Bilan historiographique

Jusqu’aux années 2000, l’historiographie souligne le rôle des hommes dans les relations internationales en
particulier dans le domaine de la négociation internationale. Si on parle des femmes dans d’autres domaines,
on n’imagine pas en faire de véritables actrices des relations internationales. Pourquoi cette absence des
femmes ? Pourquoi ont-elle été inactives dans les relations internationales ? Pourquoi ont-elle été effacé de
l’histoire ? La réalité est plus complexe. Pour la période contemporaine, il est clair qu’au XIXe siècle,
l’exclusion des femmes de la vie civique va avoir des conséquences fortes y compris sur leur possibilité
d’accéder à des métiers internationaux.

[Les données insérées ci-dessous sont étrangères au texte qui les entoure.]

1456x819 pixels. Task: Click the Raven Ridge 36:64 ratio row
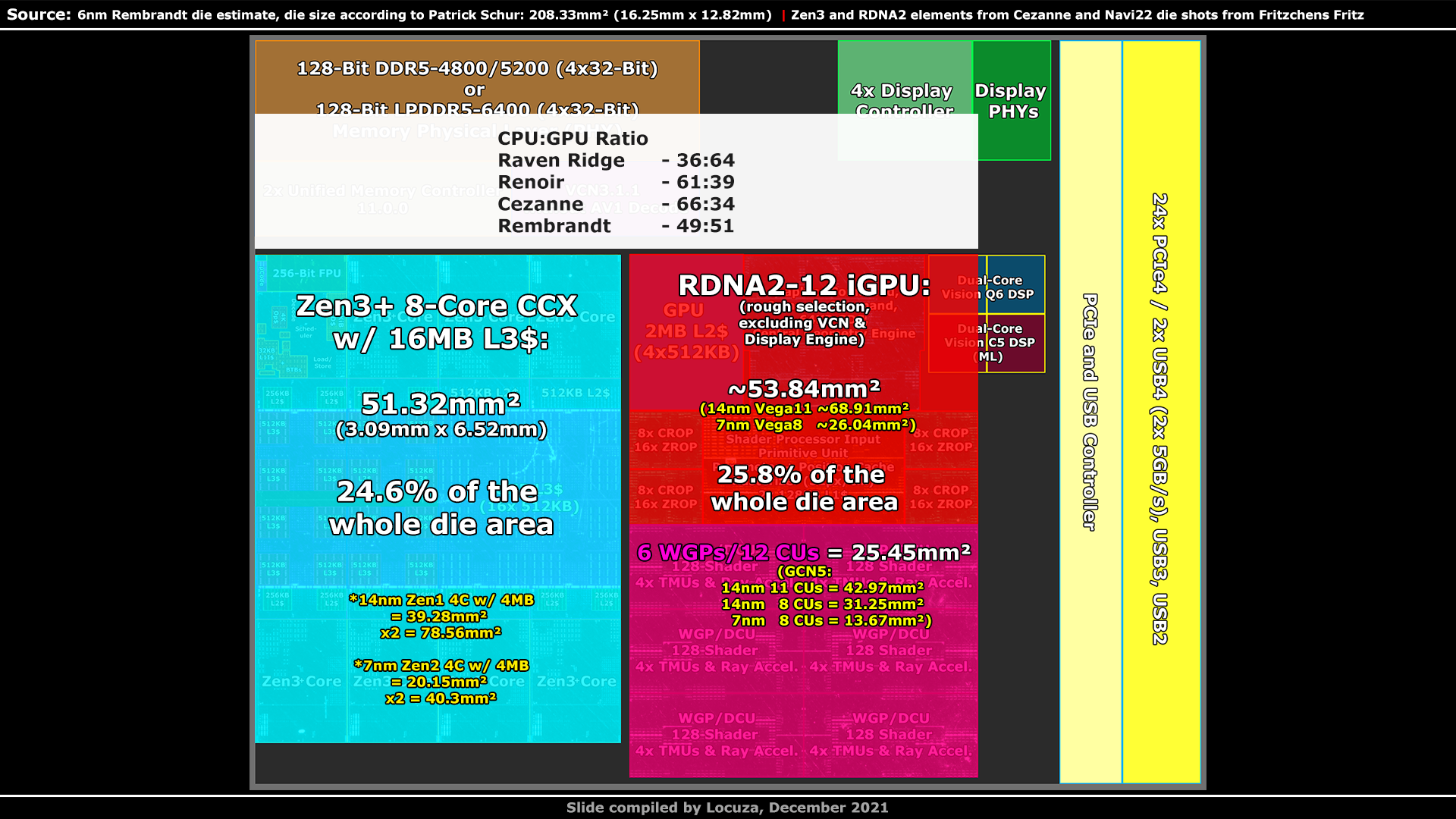(x=616, y=161)
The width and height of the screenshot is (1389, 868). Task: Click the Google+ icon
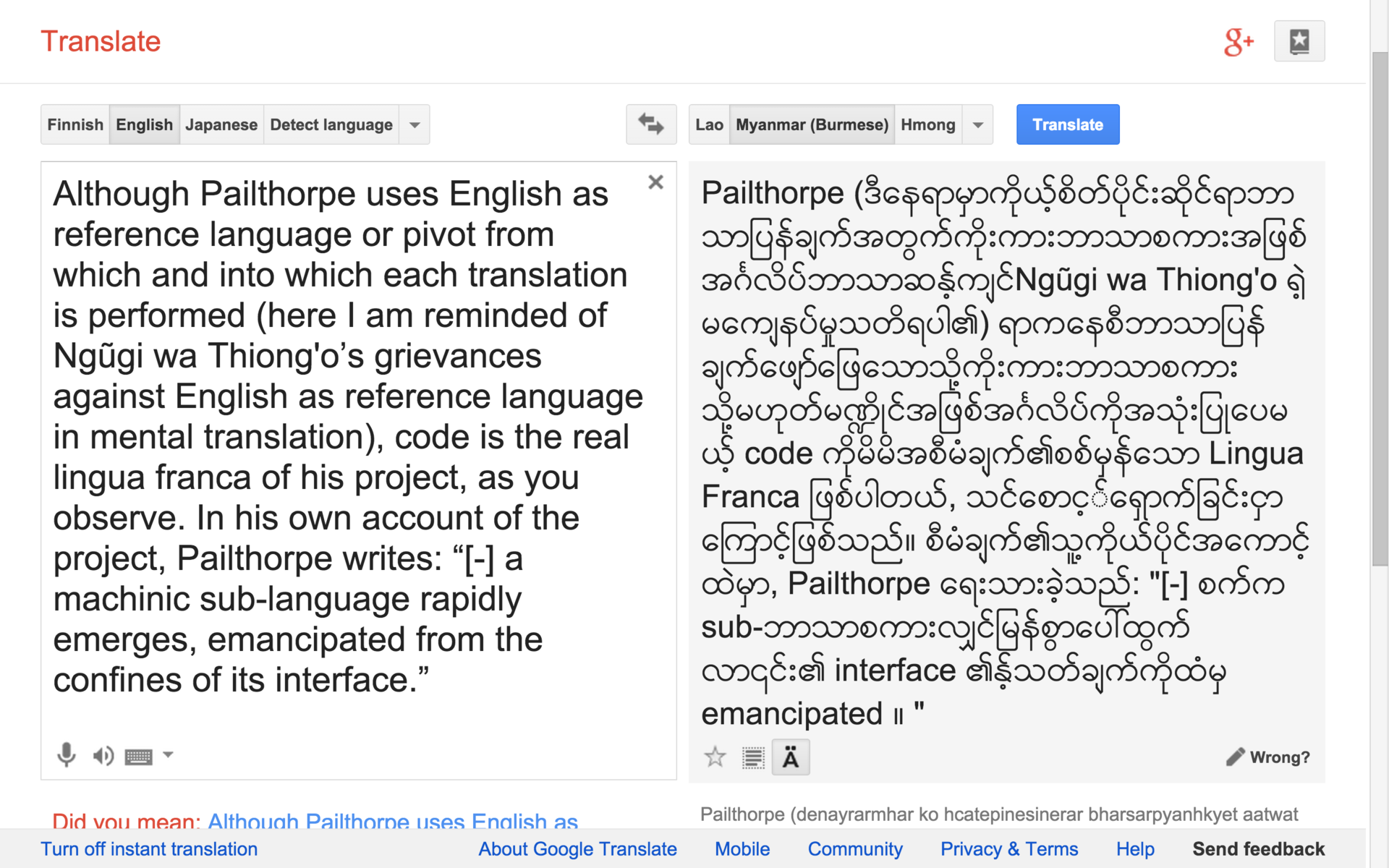[x=1238, y=42]
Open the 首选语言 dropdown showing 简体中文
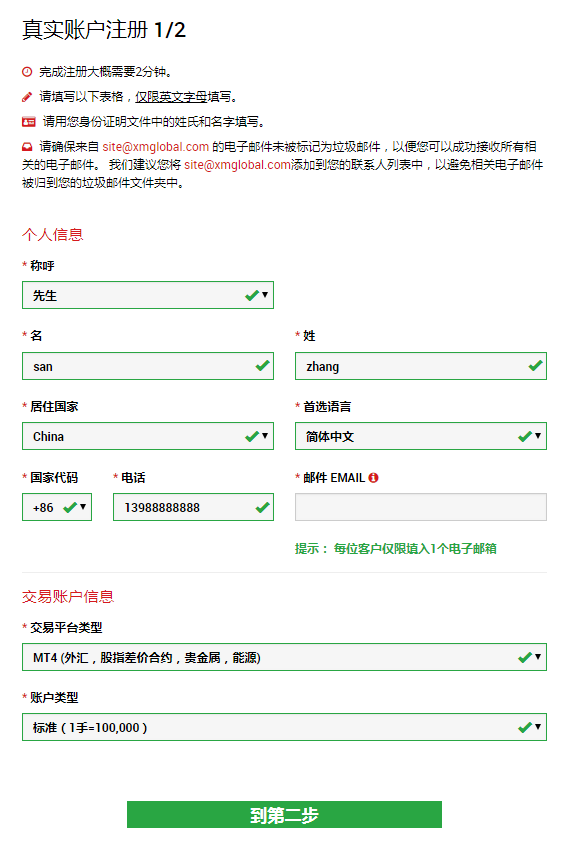The height and width of the screenshot is (844, 572). [421, 436]
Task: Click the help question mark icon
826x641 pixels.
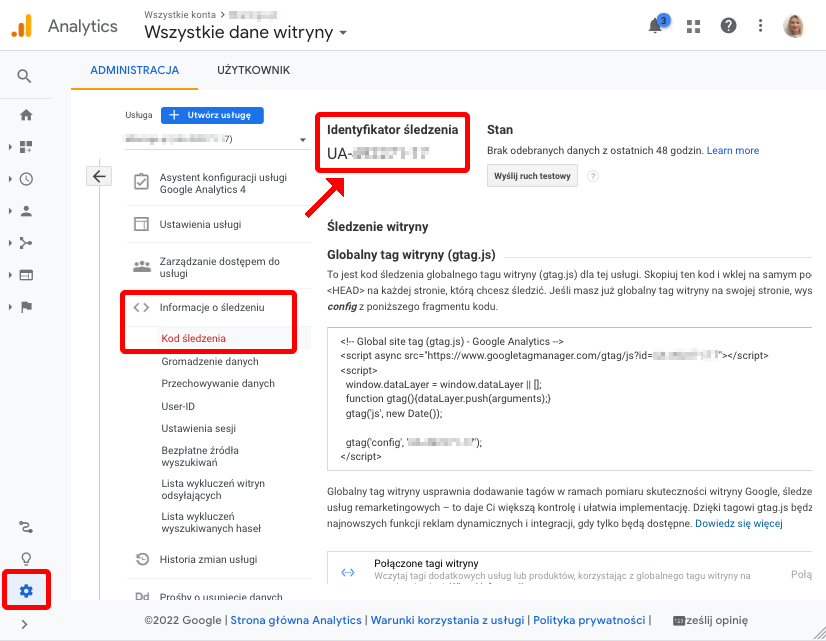Action: (x=728, y=26)
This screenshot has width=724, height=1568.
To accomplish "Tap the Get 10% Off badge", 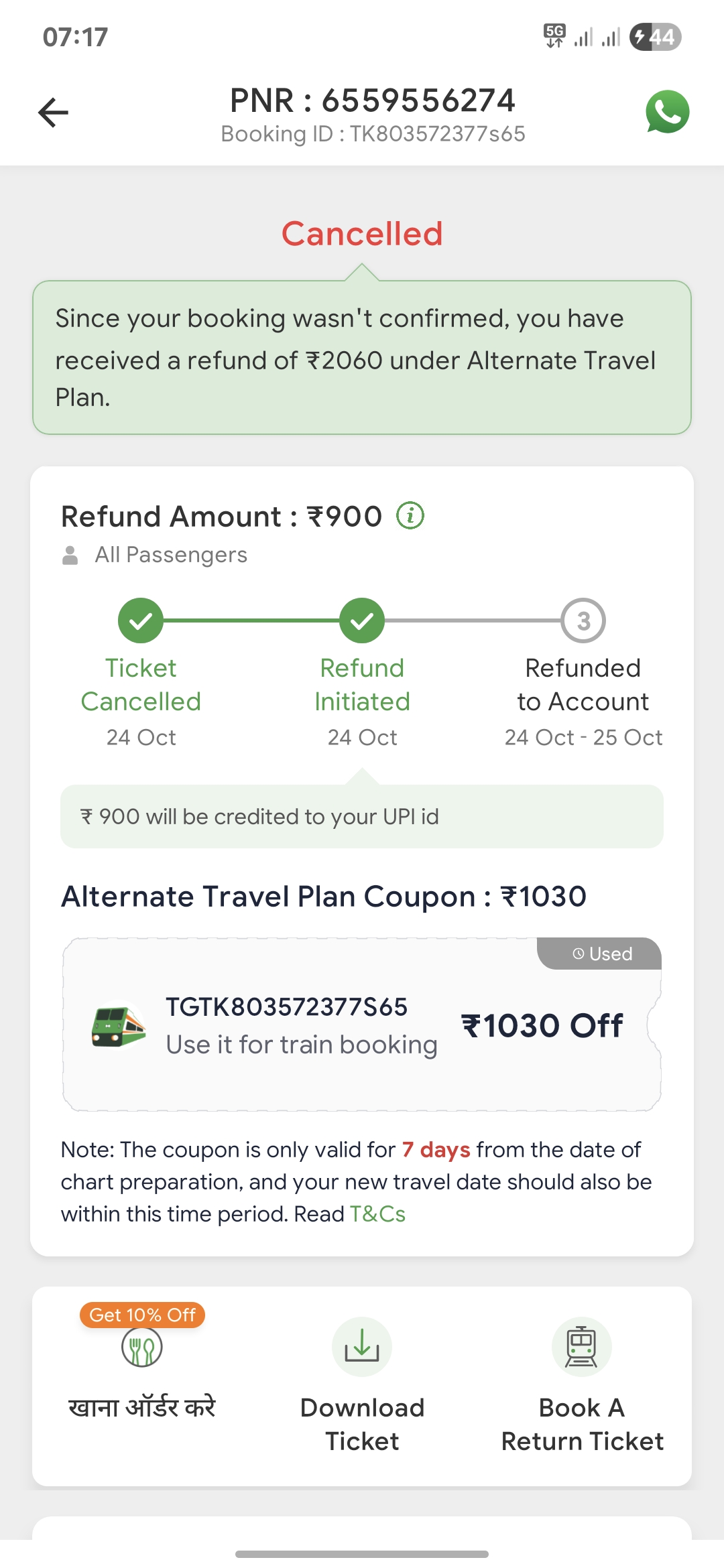I will tap(142, 1315).
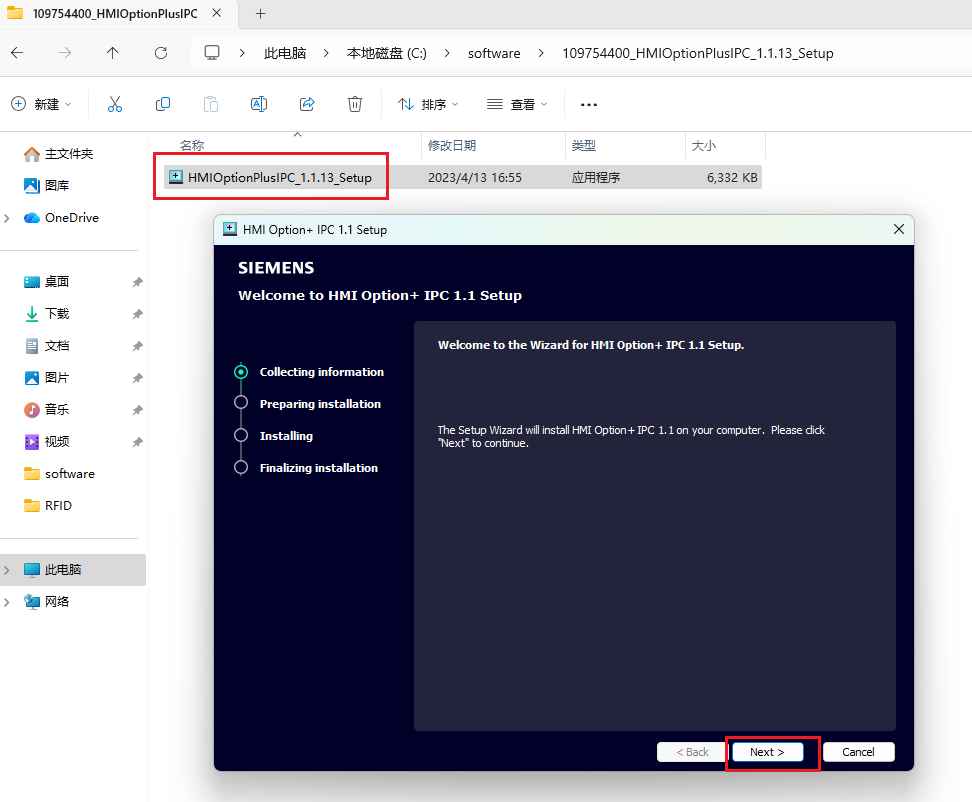Open the See more (...) toolbar menu

pos(588,103)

La société internationale qui se construit est société une masculine,
militarisée, aux valeurs viriles.

Les choses ont considérablement changé avec des travaux pionniers à l’étranger comme un ouvrage intitulé
Women, Diplomacy and International Politics Since 1500 (2015) de Carolyn James et Glenda Sulga qui
dynamise la recherche sur la place des Femmes dans les relations internationales ou bien encore article de
référence intitulé « Gender » (1990) de Emily S. Roserberg qui encourage au développement de l’histoire des
femmes en diplomatie et dans les relations internationales en disant que jusqu’à présent, on a écrit cette
histoire par le biais de l’exceptionnalité (c’est-à-dire qu’on a repéré des parcours exceptionnels de femmes).

Pour définir la diplomatie au féminin qui est thème de réflexion plus restreint que les femmes dans les
relations internationales, on va réfléchir à la place que tiennent les femmes dans l’ensemble des interactions
induites à l’exercice de missions diplomatiques : quelle place ont-elles tenu dans la négociation ? Quelle place
tiennent-t-elles dans la promotion des intérêts ? Il faut questionner la spécificité « féminine de l’exercice » de
ces missions et s’interroger sur le contenu de l’expression « diplomatie féministe ».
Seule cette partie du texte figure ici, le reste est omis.